# Ishin Ryu



## fightingpower (May 7, 2009)

Does anybody know this style there is a club near me and i wanted to try it out?


----------



## Bill Mattocks (May 7, 2009)

fightingpower said:


> Does anybody know this style there is a club near me and i wanted to try it out?



I study Isshin Ryu, if that's the style you mean.  It is an Okinawan karate style that is quite popular in some parts of the world.  Known primarily for its vertical punch (non-corkscrew) and snapping kicks.  Anything else you would like to know?


----------



## Korppi76 (May 7, 2009)

Some clubs:
http://www.ishinryu.com/dojo_harrow.shtmlhttp://www.ishinryu.com/index.html
Try club search. I don't know enough London to say which is closest or easiest to get to.


----------



## fightingpower (May 7, 2009)

the one near me is a Jujitsu club and spelt Ishin.  The instructor is Sempai Kevin Pell.  Although i have seen the Karate school in UK with same name when I searched the web.  

Strange,

what is the relation do you think?

It says that he trained in Japan and also has a Judo background on his bio!


----------



## Korppi76 (May 7, 2009)

Bill Mattocks said:


> I study Isshin Ryu, if that's the style you mean.  It is an Okinawan karate style that is quite popular in some parts of the world.  Known primarily for its vertical punch (non-corkscrew) and snapping kicks.  Anything else you would like to know?



I think he meant Ishin ryu jujutsu. But are those arts related?
Like Kokondo ja Jukido jujutsu?


----------



## Bill Mattocks (May 7, 2009)

Hmmm, it would appear that there is no connection with Isshin Ryu.  From their web page:



> This no nonsense style of Ju-Jitsu is the culmination of over 40 years of martial arts experience and cross-training by Pell Hanshi    in the arts of Ju-Jitsu, Shorinji-Kempo, Judo, Kung Fu, Kickboxing, Iaido and Kyokushinkai Karate. Ishin Ryu Ju-Jitsu is   a modern and constantly evolving martial art, yet the system proudly embraces the best of its Japanese heritage and   traditions.



In Japanese,  "Isshin" means 'One Heart', so that may be why they are using the name, but it seems to have little to no connection with my style of karate.  Sorry for butting in.


----------



## fightingpower (May 7, 2009)

Don't apologise I am a bit of a sad enthusiast and therefore relish the opportunity to learn about new styles!

Why not tell us a bit about your Isshinryu?


----------



## VegasM4 (May 7, 2009)

_Provided material_.

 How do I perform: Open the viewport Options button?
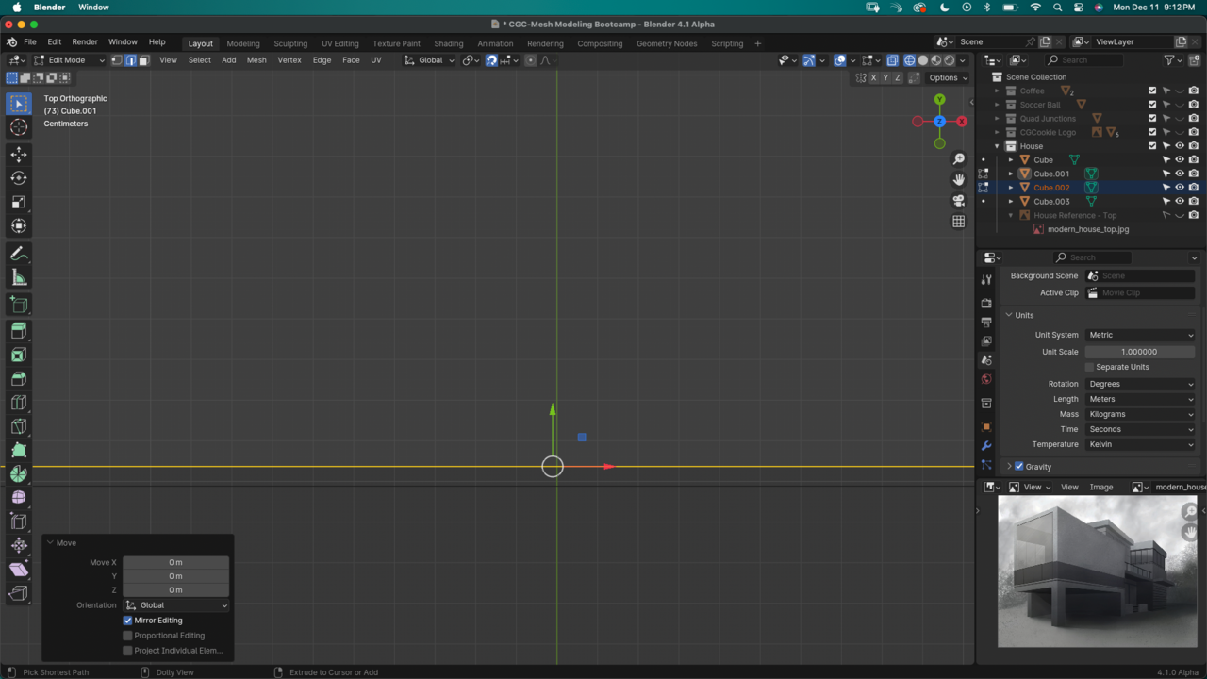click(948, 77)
--
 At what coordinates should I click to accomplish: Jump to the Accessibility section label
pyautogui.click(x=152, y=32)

_Do this_. From the Ishin Ryu thread, write out word for word the part that opens with the words containing "Don't apologise I" and closes with "VegasM4 (May 7, 2009)".

_Task solution_.
Don't apologise I am a bit of a sad enthusiast and therefore relish the opportunity to learn about new styles!

Why not tell us a bit about your Isshinryu?


----------



## VegasM4 (May 7, 2009)